Strange Vistas

sciencefiction

Ava in profile, Caleb watching her

Caleb, a shy mouse of a programmer at Ex Machina's stand-in for Google, wins a one-week visit to the vast, remote mountain retreat of the company founder he idolizes, reclusive genius developer Nathan (played with relish by Oscar Isaac).

Nathan has one reason for bringing him there: he has built an artificial intelligence he believes can pass for a human, and wants Caleb to administer a variant of the Turing test. Given that Caleb already knows the android, Ava, is artificial, can he still see past her somewhat stilted phrase construction and exposed mechanisms, and relate to her as something akin to a human being?

It's fascinating to think of how a well-used special effect can help forward a movie.
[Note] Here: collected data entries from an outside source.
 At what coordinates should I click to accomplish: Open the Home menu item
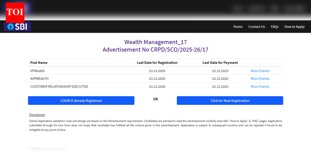(238, 26)
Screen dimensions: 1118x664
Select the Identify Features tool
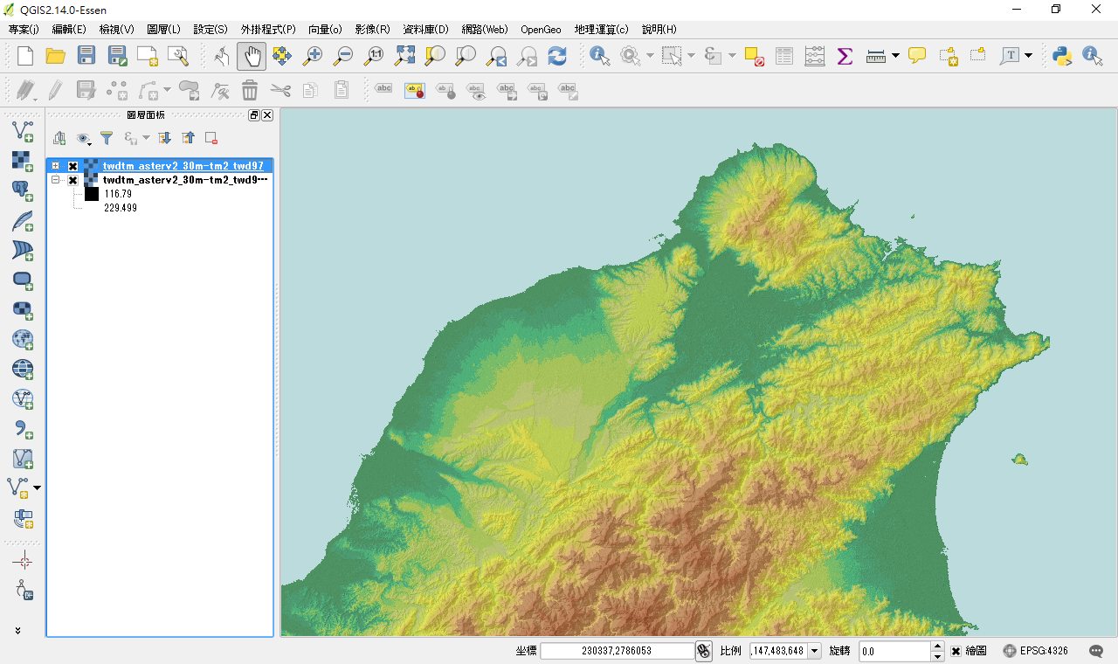[600, 57]
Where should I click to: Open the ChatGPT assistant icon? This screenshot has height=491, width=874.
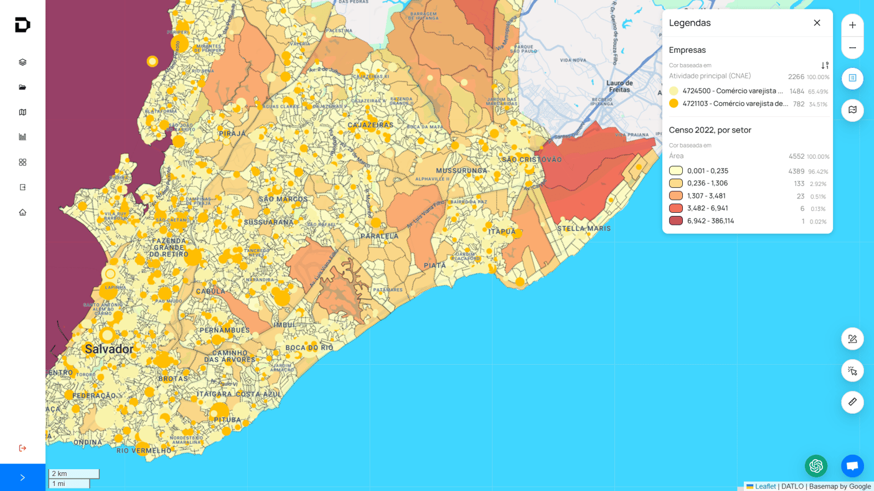click(816, 465)
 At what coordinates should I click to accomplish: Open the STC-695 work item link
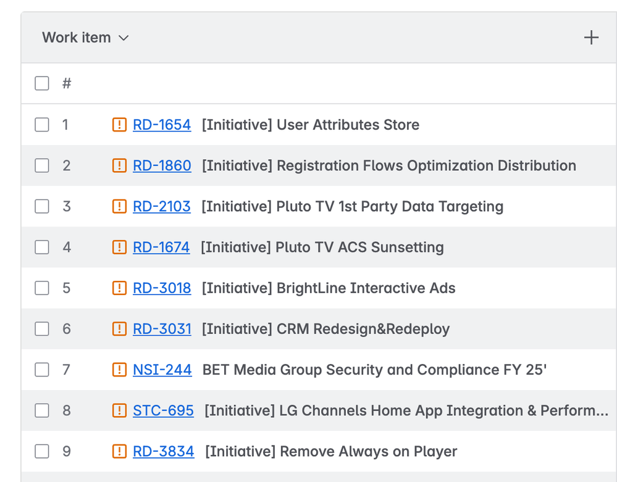tap(162, 410)
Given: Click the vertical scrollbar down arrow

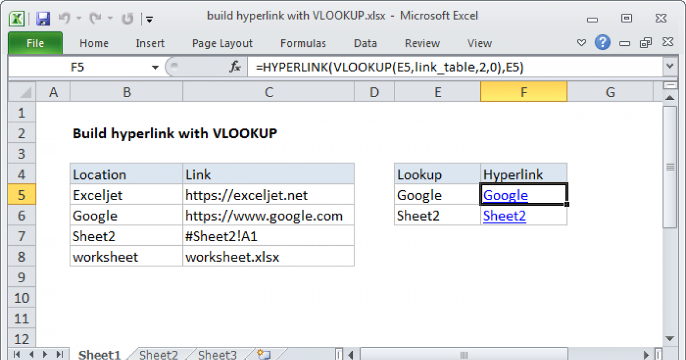Looking at the screenshot, I should [x=669, y=338].
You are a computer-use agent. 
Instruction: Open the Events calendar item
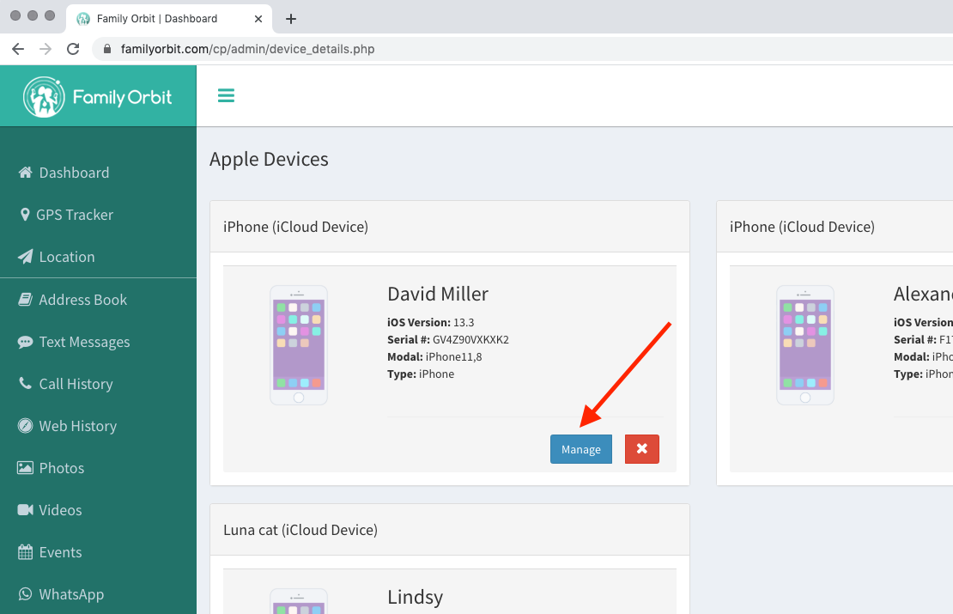point(60,552)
Ava is played by Alicia Vikander, but there's nothing visible of Vikander other than her face and hands – the rest is computer imaging making her look like a construct. Her artificial body blends in seamlessly with the scene, never distracting you. She does a subtle, amazing job of playing Ava, with her controlled voice and facial expressions capable of conveying emotion, but doing so in discrete transitional increments – an issue that an android learning to blend its expressions would likely have at first.

Actress and CGI work so well together that, as a viewer, it's easy to forget that Vikander is indeed a person. This puts you in precisely the same spot as Caleb – a difficult trick to pull.
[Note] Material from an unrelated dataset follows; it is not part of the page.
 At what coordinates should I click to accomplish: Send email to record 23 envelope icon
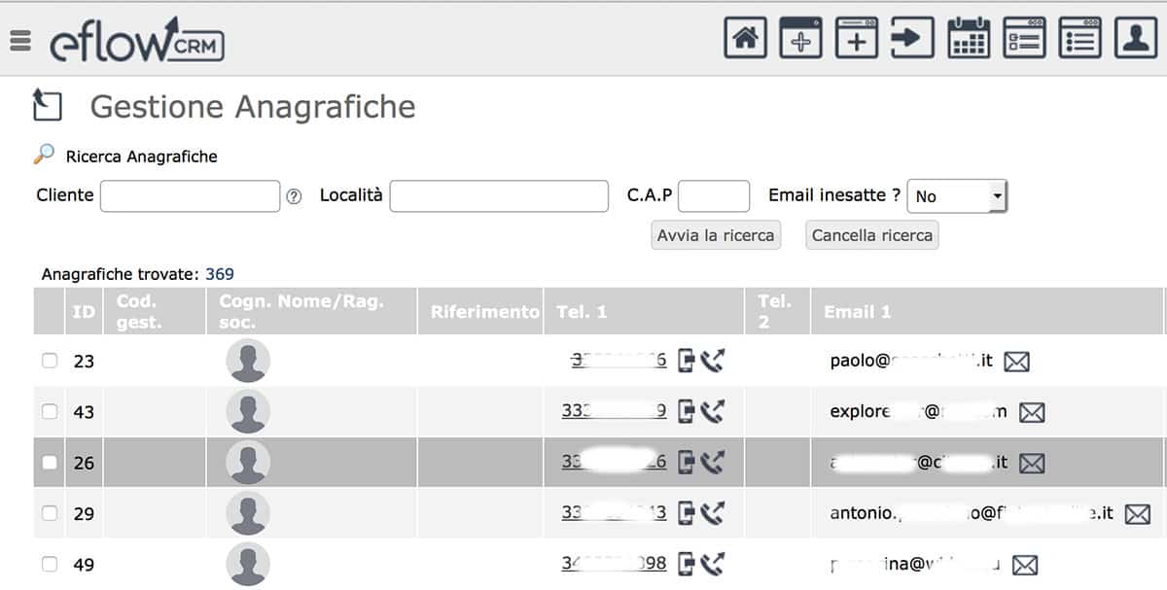pyautogui.click(x=1016, y=362)
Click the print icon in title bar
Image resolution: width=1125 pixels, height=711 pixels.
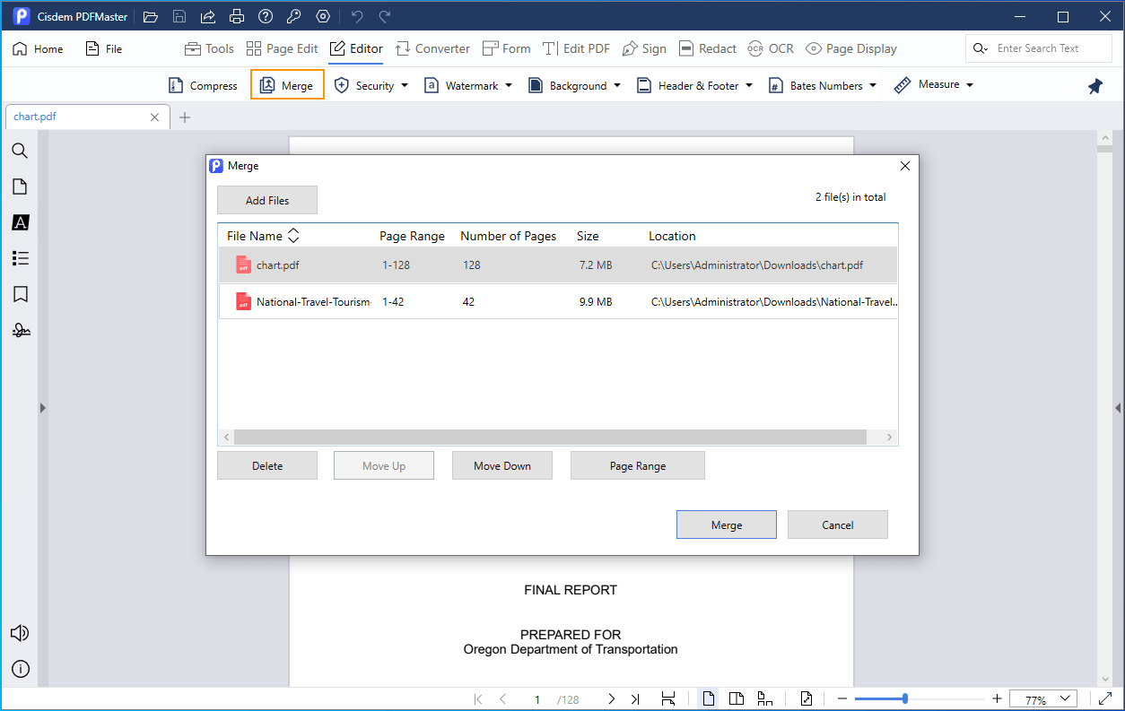236,17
As Caleb begins to test her, his initial questions are more oriented towards basic language comprehension. He wants to figure out if she's something other than a nice chassis, a translucent iELIZA. There's a certain power imbalance to their interactions. Caleb is hesitant, unsure of how to proceed, wanting to impress his employer. Ava, on the other side of the bullet-proof glass, relishes the contact, can't wait to talk more, and seems to almost have it in her nature to be forward.

Ten years ago this movie wouldn't have been possible. You wouldn't have had such a natural blend of artificial and human on screen. Either you would have ended with a distracting CGI robot, who we can't see as anything other than a special effect, or someone pretending to be an android through facial ticks and stiff movements, where we have a hard time seeing past the person playing them.

In Ex Machina there is no disbelief to suspend – we buy the whole thing right away. We aren't sure if Vikander is supposed to play a android with a vast database of canned responses, or if she is human-like in anything but her hardware and wetware. We are in the small interrogation booth with Caleb.

Is Ava acting out of something akin to free will, or feeding Caleb lines pre-programmed by Nathan? Is Caleb's behavior affected because he's being watched by someone who's not only his boss, but the idealized techie genius inventor personified? Is Nathan as much of an overbearing asshole as he sometimes projects, or is it part of an act to control the experiment?

Part of how the movie gets to be so good at what it does is by side-stepping the usual bumps that would trip a movie about a technical topic. “How did you build her?”, Caleb asks of Nathan, giving the perfect opportunity for the writer to spew out some silly technobabble about knowing Unix. Nathan says he doesn't want to go into technical details – not because he doesn't think Caleb would understand, but because he wants a conversation, not a seminar.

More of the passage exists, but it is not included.